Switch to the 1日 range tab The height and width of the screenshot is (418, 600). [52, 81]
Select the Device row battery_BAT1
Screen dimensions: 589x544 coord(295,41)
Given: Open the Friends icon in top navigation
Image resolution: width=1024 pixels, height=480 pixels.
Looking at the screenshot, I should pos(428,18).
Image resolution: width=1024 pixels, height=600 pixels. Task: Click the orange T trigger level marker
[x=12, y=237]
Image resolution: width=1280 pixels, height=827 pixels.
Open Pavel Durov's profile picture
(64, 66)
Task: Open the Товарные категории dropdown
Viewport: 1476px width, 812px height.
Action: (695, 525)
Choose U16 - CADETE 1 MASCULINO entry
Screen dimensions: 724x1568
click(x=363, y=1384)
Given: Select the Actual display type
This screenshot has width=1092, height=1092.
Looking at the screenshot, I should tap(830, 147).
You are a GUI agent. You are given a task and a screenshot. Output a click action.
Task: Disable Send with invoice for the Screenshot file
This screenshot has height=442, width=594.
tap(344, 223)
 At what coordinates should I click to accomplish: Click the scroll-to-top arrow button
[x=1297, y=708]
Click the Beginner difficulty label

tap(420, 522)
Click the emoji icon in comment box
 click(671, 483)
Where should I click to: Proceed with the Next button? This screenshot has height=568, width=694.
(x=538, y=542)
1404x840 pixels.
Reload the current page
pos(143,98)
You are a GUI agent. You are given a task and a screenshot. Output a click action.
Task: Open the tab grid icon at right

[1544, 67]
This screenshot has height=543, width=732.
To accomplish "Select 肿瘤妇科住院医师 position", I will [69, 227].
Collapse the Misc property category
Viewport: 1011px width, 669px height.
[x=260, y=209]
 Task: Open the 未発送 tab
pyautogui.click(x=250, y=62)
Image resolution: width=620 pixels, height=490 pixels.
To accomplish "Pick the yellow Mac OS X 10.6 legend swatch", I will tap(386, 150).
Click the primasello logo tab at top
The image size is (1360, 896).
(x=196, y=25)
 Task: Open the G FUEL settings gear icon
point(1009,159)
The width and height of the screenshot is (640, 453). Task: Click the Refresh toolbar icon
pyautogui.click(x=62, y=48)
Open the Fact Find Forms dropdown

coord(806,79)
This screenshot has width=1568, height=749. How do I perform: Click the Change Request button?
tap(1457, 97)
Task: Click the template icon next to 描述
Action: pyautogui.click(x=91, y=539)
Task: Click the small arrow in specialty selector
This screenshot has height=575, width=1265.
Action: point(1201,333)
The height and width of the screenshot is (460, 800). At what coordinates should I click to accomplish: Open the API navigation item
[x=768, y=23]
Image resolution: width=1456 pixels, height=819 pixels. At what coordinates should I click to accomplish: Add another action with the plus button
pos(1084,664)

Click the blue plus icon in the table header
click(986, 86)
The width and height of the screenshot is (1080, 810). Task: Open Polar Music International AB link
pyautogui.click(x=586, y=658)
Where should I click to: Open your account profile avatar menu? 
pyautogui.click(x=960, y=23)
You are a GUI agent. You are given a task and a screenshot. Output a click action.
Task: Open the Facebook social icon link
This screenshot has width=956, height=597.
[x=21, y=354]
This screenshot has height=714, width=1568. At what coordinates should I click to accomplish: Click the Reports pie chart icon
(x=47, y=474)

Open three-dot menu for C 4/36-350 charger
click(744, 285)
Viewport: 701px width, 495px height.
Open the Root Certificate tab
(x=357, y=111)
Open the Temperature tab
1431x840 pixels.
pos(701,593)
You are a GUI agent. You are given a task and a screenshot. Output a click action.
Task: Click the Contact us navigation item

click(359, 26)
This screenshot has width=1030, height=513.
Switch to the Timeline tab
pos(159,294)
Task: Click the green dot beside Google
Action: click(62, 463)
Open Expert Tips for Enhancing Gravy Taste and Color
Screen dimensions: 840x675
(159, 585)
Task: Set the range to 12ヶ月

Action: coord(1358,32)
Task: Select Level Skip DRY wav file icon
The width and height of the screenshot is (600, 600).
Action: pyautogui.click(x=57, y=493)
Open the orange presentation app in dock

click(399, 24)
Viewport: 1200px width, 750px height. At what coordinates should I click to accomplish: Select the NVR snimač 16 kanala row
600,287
:::
• _WHAT IS REQUIRED_: Duplicate the listing above line for line, keeping every character unchanged.

• _REPLY_:
Switch to the 1日 range tab The height and width of the screenshot is (418, 600). [52, 81]
Select the Device row battery_BAT1
Screen dimensions: 589x544 coord(295,41)
Given: Open the Friends icon in top navigation
Image resolution: width=1024 pixels, height=480 pixels.
Looking at the screenshot, I should pos(428,18).
Image resolution: width=1024 pixels, height=600 pixels. Task: Click the orange T trigger level marker
[x=12, y=237]
Image resolution: width=1280 pixels, height=827 pixels.
Open Pavel Durov's profile picture
(64, 66)
Task: Open the Товарные категории dropdown
Viewport: 1476px width, 812px height.
Action: (695, 525)
Choose U16 - CADETE 1 MASCULINO entry
Screen dimensions: 724x1568
click(x=363, y=1384)
Given: Select the Actual display type
This screenshot has width=1092, height=1092.
Looking at the screenshot, I should tap(830, 147).
You are a GUI agent. You are given a task and a screenshot. Output a click action.
Task: Disable Send with invoice for the Screenshot file
This screenshot has height=442, width=594.
tap(344, 223)
 At what coordinates should I click to accomplish: Click the scroll-to-top arrow button
[x=1297, y=708]
Click the Beginner difficulty label

tap(420, 522)
Click the emoji icon in comment box
 click(671, 483)
Where should I click to: Proceed with the Next button? This screenshot has height=568, width=694.
(x=538, y=542)
1404x840 pixels.
Reload the current page
pos(143,98)
You are a GUI agent. You are given a task and a screenshot. Output a click action.
Task: Open the tab grid icon at right

[1544, 67]
This screenshot has height=543, width=732.
To accomplish "Select 肿瘤妇科住院医师 position", I will [69, 227].
Collapse the Misc property category
Viewport: 1011px width, 669px height.
[x=260, y=209]
 Task: Open the 未発送 tab
pyautogui.click(x=250, y=62)
Image resolution: width=620 pixels, height=490 pixels.
To accomplish "Pick the yellow Mac OS X 10.6 legend swatch", I will tap(386, 150).
Click the primasello logo tab at top
The image size is (1360, 896).
(x=196, y=25)
 Task: Open the G FUEL settings gear icon
point(1009,159)
The width and height of the screenshot is (640, 453). Task: Click the Refresh toolbar icon
pyautogui.click(x=62, y=48)
Open the Fact Find Forms dropdown

coord(806,79)
This screenshot has width=1568, height=749. How do I perform: Click the Change Request button?
tap(1457, 97)
Task: Click the template icon next to 描述
Action: pyautogui.click(x=91, y=539)
Task: Click the small arrow in specialty selector
This screenshot has height=575, width=1265.
Action: point(1201,333)
The height and width of the screenshot is (460, 800). At what coordinates should I click to accomplish: Open the API navigation item
[x=768, y=23]
Image resolution: width=1456 pixels, height=819 pixels. At what coordinates should I click to accomplish: Add another action with the plus button
pos(1084,664)

Click the blue plus icon in the table header
click(986, 86)
The width and height of the screenshot is (1080, 810). Task: Open Polar Music International AB link
pyautogui.click(x=586, y=658)
Where should I click to: Open your account profile avatar menu? 
pyautogui.click(x=960, y=23)
You are a GUI agent. You are given a task and a screenshot. Output a click action.
Task: Open the Facebook social icon link
This screenshot has width=956, height=597.
[x=21, y=354]
This screenshot has height=714, width=1568. At what coordinates should I click to accomplish: Click the Reports pie chart icon
(x=47, y=474)

Open three-dot menu for C 4/36-350 charger
click(744, 285)
Viewport: 701px width, 495px height.
Open the Root Certificate tab
(x=357, y=111)
Open the Temperature tab
1431x840 pixels.
pos(701,593)
You are a GUI agent. You are given a task and a screenshot. Output a click action.
Task: Click the Contact us navigation item

click(359, 26)
This screenshot has width=1030, height=513.
Switch to the Timeline tab
pos(159,294)
Task: Click the green dot beside Google
Action: click(62, 463)
Open Expert Tips for Enhancing Gravy Taste and Color
Screen dimensions: 840x675
(159, 585)
Task: Set the range to 12ヶ月

Action: coord(1358,32)
Task: Select Level Skip DRY wav file icon
The width and height of the screenshot is (600, 600).
Action: pyautogui.click(x=57, y=493)
Open the orange presentation app in dock

click(399, 24)
Viewport: 1200px width, 750px height. At what coordinates should I click to accomplish: Select the NVR snimač 16 kanala row
600,287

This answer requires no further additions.